My parents separated two years ago after 35 years of marriage. They share a Lloyds Gold account and my dad, who is a severe alcoholic, has raised their joint overdraft to almost £1,000. Mum been attempting since August to downgrade the account to a “Classic”, so it doesn’t incur a £15 a month fee, but Lloyds is proving incredibly unhelpful. It has only agreed to freeze the account, which is “temporary”, and they’ve dissuaded her from paying off the overdraft. She’s now stuck with an account she can’t close or use. Lloyds’s only suggestion was that my dad sign a form agreeing to close the account, but he hasn’t responded. The financial ombudsman acknowledged that Lloyds has handled it poorly, and ordered it to reduce the overdraft debt and contribute £30 for two monthly payments.
But she’s still stuck with the account and the fees, and the prospect of Dad again raising the overdraft if, and when, it is unfrozen. With the divorce likely to take another 16 months, this just seems an opportunity for Lloyds to earn an extra £240 at my mum’s expense.
This is a heart-rending case and Lloyds admits that it should have acted more swiftly.
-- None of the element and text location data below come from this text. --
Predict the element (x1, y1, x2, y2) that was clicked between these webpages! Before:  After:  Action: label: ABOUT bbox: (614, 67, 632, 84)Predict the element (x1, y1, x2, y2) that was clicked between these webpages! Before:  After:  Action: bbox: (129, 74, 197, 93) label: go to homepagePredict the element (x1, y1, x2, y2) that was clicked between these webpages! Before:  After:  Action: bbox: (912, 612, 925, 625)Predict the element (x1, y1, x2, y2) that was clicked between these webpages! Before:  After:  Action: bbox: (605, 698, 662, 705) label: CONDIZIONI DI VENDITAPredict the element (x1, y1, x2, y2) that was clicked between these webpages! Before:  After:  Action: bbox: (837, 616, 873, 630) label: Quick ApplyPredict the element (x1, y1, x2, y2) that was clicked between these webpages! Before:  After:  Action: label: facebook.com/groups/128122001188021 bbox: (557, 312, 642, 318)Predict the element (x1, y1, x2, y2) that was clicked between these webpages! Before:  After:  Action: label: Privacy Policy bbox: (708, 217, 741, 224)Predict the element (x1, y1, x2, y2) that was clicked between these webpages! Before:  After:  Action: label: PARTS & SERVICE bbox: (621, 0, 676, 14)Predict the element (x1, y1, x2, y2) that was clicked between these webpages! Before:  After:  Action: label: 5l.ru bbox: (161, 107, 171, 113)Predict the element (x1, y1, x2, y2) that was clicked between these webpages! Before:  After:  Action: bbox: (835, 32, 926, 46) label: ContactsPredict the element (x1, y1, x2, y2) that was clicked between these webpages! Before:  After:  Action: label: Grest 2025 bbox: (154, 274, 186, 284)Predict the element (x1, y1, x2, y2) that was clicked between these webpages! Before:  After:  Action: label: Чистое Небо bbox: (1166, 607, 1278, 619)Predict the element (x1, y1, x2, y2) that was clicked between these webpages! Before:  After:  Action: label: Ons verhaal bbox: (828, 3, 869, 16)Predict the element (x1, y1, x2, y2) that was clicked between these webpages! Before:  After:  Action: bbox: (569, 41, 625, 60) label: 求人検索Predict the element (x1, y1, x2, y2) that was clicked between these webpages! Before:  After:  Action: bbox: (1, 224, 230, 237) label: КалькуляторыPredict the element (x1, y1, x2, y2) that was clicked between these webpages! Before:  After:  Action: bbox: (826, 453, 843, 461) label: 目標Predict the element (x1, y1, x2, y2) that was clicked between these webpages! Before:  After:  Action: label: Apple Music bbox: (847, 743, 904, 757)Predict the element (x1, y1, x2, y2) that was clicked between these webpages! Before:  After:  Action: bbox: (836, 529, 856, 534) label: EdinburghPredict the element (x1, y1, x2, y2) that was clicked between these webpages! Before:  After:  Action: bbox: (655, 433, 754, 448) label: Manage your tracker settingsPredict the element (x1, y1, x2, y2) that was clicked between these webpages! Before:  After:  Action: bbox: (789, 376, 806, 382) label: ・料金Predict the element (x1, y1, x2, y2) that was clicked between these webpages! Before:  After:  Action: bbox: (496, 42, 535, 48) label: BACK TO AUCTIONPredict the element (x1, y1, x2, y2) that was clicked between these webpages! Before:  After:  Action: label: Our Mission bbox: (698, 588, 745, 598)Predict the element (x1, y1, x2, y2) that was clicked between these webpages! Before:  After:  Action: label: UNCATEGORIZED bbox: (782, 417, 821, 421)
The bank says that when it is made aware of a dispute between joint account holders, it cancels future payments and restricts access so that both parties have to co-sign before any changes can be made. Your father would therefore have had to authorise the repayment of the overdraft and the downgrading of the account. That only works if both account holders are fully functioning, and you say your mother had repeatedly explained her circumstances.
Only after my contact did Lloyds refer the case to a specialist team, which lifted the block to allow her to settle the overdraft and remove her name from the account. It’s paid £250 in goodwill, on top of an earlier payment of £100 for giving incorrect advice, and has refunded all the fees incurred while the account has been in dispute. It says: “It’s clear we should have done much more to help her and we’re extremely sorry it has taken so long. We’ve listened to the feedback so we can further improve the support we offer in situations like this.